I would compassionately request Adnan Rashid to educate himself in the biblical texts so that he may argue from a position of knowledge. Showing disrespect for history, biblical scholarship and ignoring relevant biblical texts is not only unprofessional but may be perceived as hurtful and certainly not a compassionate reading by those who love scholarship and biblical texts.
Hi Sid,
Thanks for your input. You write:
“I would compassionately request Adnan Rashid to educate himself in the biblical texts so that he may argue from a position of knowledge. Showing disrespect for history, biblical scholarship and ignoring relevant biblical texts is not only unprofessional but may be perceived as hurtful and certainly not a compassionate reading by those who love scholarship and biblical texts.”
It really bothers Rashid and others that the Bible doesn’t conform to Islam.

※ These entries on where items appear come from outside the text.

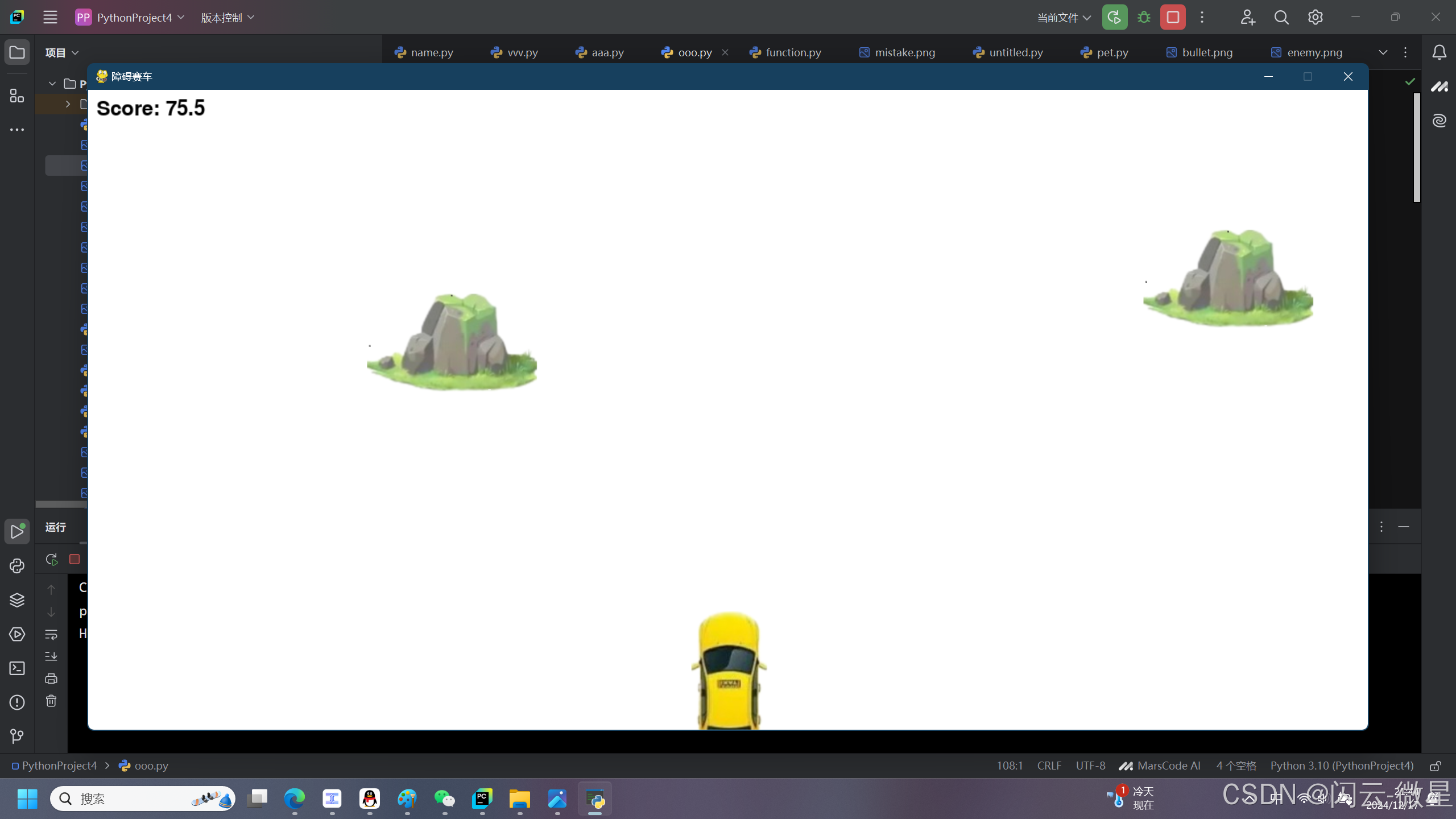This screenshot has height=819, width=1456.
Task: Click the MarsCode AI sidebar icon
Action: click(1439, 86)
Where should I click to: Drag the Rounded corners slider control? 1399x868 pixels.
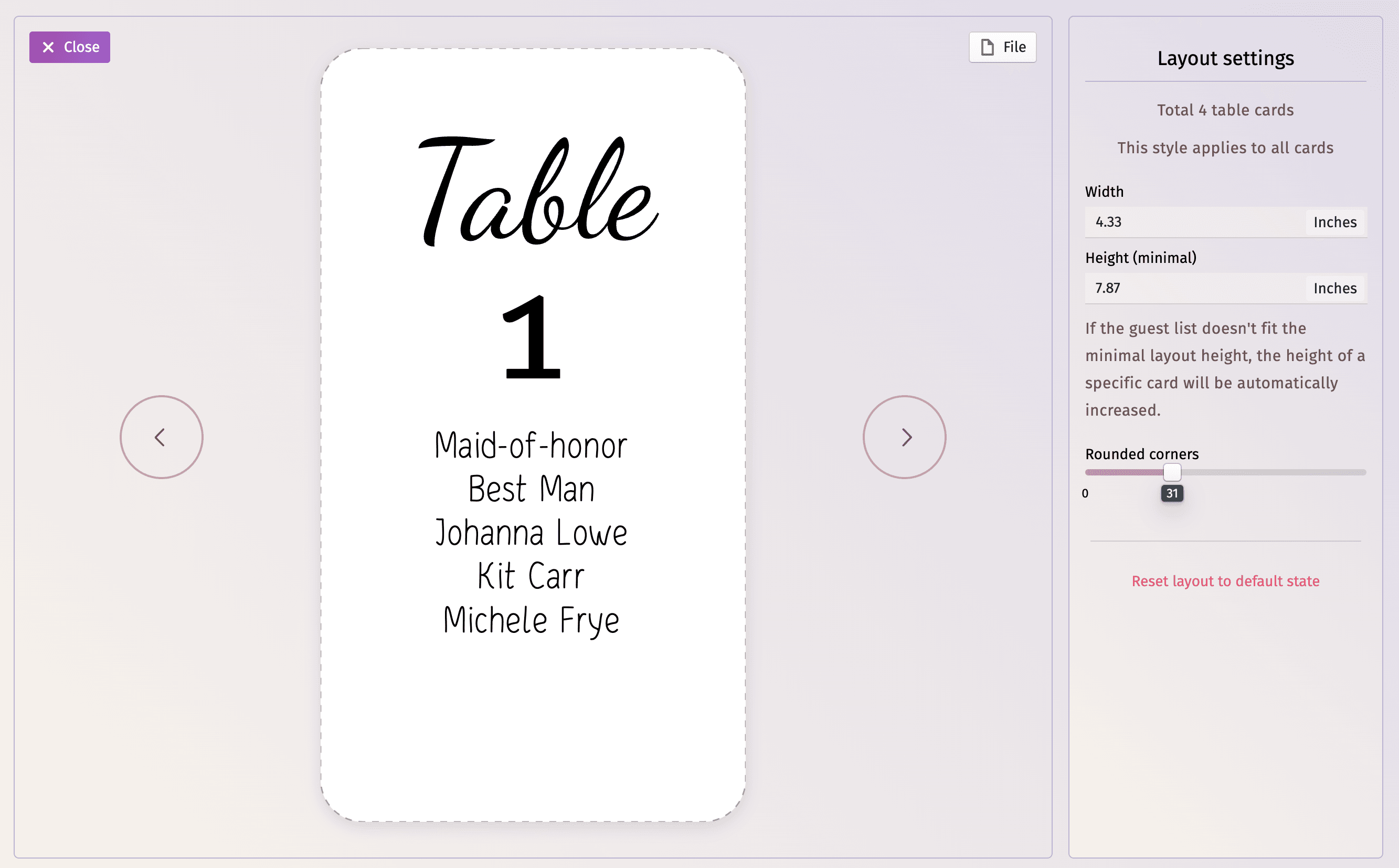(1171, 473)
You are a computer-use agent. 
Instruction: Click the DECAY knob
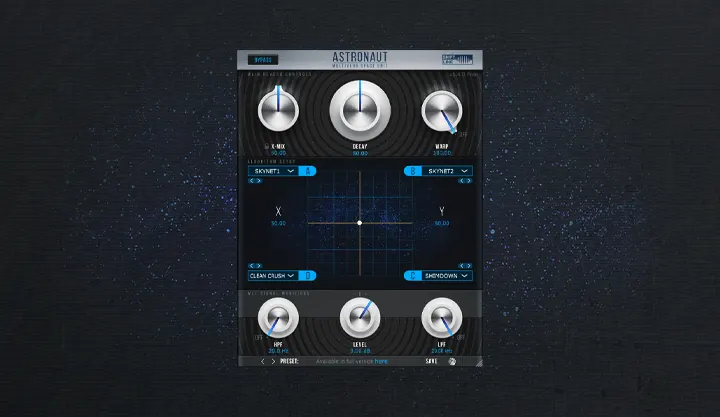359,111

Therefore they have to torture the text to make it what they want. He has his conclusion before he starts and if something is in the way, just say its corrupted.
I know its sad but that’s the way he is.
God bless,
Allan
Hi Allan,
I do not now Adnan Rashid or much about him, so I can’t really comment on that side of things. I was just saddened by the injustice I felt he was committing by misrepresenting the text in such a gross manner.
But now that you mention corruption, got me thinking of an ironic twist to the tale. The word in the Hebrew original, rendered as “fiery law” is “ehsdat” following Jewish tradition. In the Midrashic interpretation it is made up of the word “esh” (fire) and “dat” (law). The latter, however, is a Persian loanword that came into Hebrew around the 5th century b.c.e. and is, accordingly, attested only in later texts of the Hebrew Bible, such as Esther. Following this translation is thus evidence of a post-mosaic interpolation. So tongue-in-cheek we might say that Adnan Rashid is unwittingly basing his evidence for Muhammad on a post-mosaic corruption/interpolation in the text.
It simply shows that he is not knowledgeable of the issues and does not posses the required skills to adequately handle the evidence.
See, but if it’s a corruption that helps Islam, it’s a valid corruption in the eyes of Rashid and other Muslim apologists.